By | October 20, 2025

June marked my 56th year in the property and casualty insurance industry. When I speak at conferences and conventions, I tell a usually much younger crowd that I’m old–older than ISO, even older than FedEx, cable TV, and personal computers.

How old am I? When I started in the industry, it was common for insurers to operate separate companies for property and casualty lines. I remember when I would come across 1943 New York Standard Fire Insurance Policies (NY SFP) in the marketplace and people still questioned whether multi-line policies like homeowners would really catch on and whether replacement cost coverage was a good idea.

Which brings me to this month’s column about an exclusion that’s been around longer than me. I’m not sure how long, but I have a couple of property policies from the late 1800s that included it. The first standardization of the exclusion I’m aware of was in the venerable 1943 NY SFP, which read:

Perils not Included. This Company shall not be liable for loss by fire or other perils insured against in this policy caused, directly or indirectly, by…order of any civil authority except acts of destruction at the time of and for the purpose of preventing the spread of fire, provided that such fire did not originate from any of the perils excluded by this policy…

What prompted this month’s column was an agent inquiry about an Immigration and Customs Enforcement (ICE) raid on a processing plant that resulted in food spoilage and likely a business interruption claim when 80% of the plant’s workforce might need to be replaced and retrained in order to reopen. The insured in this case was facing a denial citing the Government Action exclusion in his causes of loss form.

This occurred at the same time that I was preparing to participate as a presenter in a webinar for attorneys on the Government Action exclusion found in ISO commercial property causes of loss forms, homeowners forms, and their personal auto policy. The two other presenters were defense attorneys who worked primarily for insurers. I was asked to present from a policyholder perspective. I couldn’t debate the application of the exclusion which virtually all courts had found to be clear and unambiguous. I could only challenge the absolute nature of the exclusion as being overly broad.

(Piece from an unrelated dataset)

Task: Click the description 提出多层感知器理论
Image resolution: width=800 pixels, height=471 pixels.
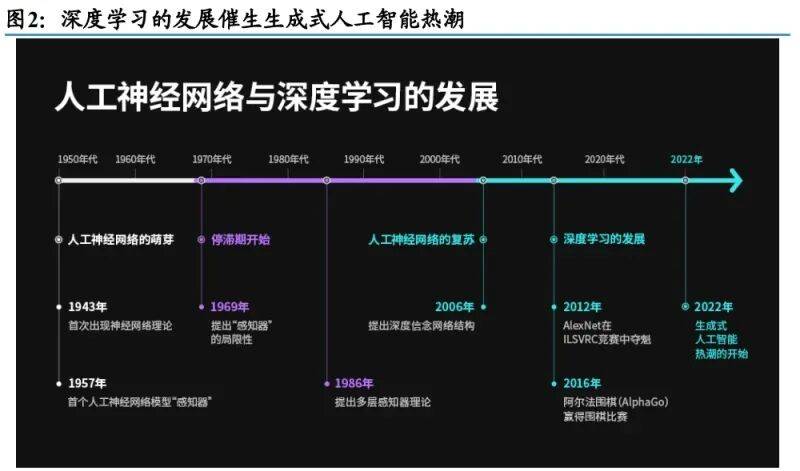Action: click(x=383, y=402)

As best as I can tell, these exclusions were added to ISO’s commercial property line in July 1988 and to their homeowners program in October 2000. A limited version of the exclusion was added to their personal auto policy in December 1989 and broadened significantly in June 1994. Oddly, the exclusion does not appear in ISO’s primary business auto coverage form.

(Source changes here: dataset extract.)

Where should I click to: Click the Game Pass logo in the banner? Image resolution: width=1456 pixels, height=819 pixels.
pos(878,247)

The ISO personal auto exclusion applies to “destruction or confiscation by government or civil authorities.” Sometimes law enforcement may take possession of a vehicle used by an alleged criminal. Excluding such losses from insurance coverage is arguably good public policy.

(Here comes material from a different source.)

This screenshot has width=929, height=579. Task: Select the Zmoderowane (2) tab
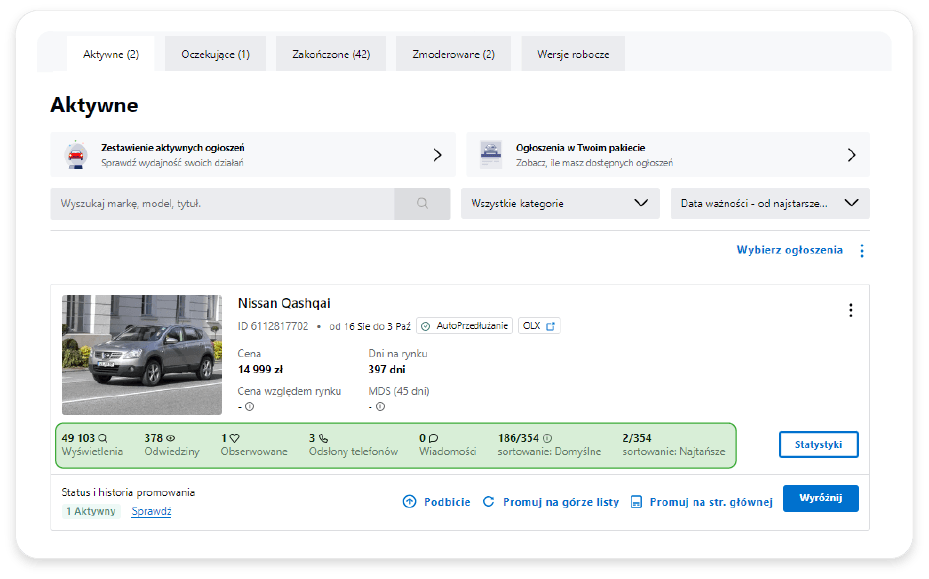[453, 54]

However, I gave examples in the webinar of two instances where an innocent auto owner’s vehicle was stolen and used in the commission of a felony. The vehicles were confiscated by authorities and held while the case went to court, a process that took over two years in one of the cases. The innocent insured was denied coverage by his auto insurer, citing the “government or civil authorities” exclusion.

In ISO’s December 1989 personal auto policy edition, since the insureds in both cases were innocent of any wrongdoing, this loss would have been covered but, as of the June 1994 revision and later editions, this loss is arguably no longer covered. However, an exception is made for loss payees who can recover under a loss payable clause for their financial interest in the vehicle. Figure that one out–the innocent lender is covered but not the innocent insured.

ISO’s homeowner program policy forms exclude:

Governmental Action–Governmental Action means the destruction, confiscation or seizure of property described in Coverage A, B or C by order of any governmental or public authority. This exclusion does not apply to such acts ordered by any governmental or public authority that are taken at the time of a fire to prevent its spread, if the loss caused by fire would be covered under this policy.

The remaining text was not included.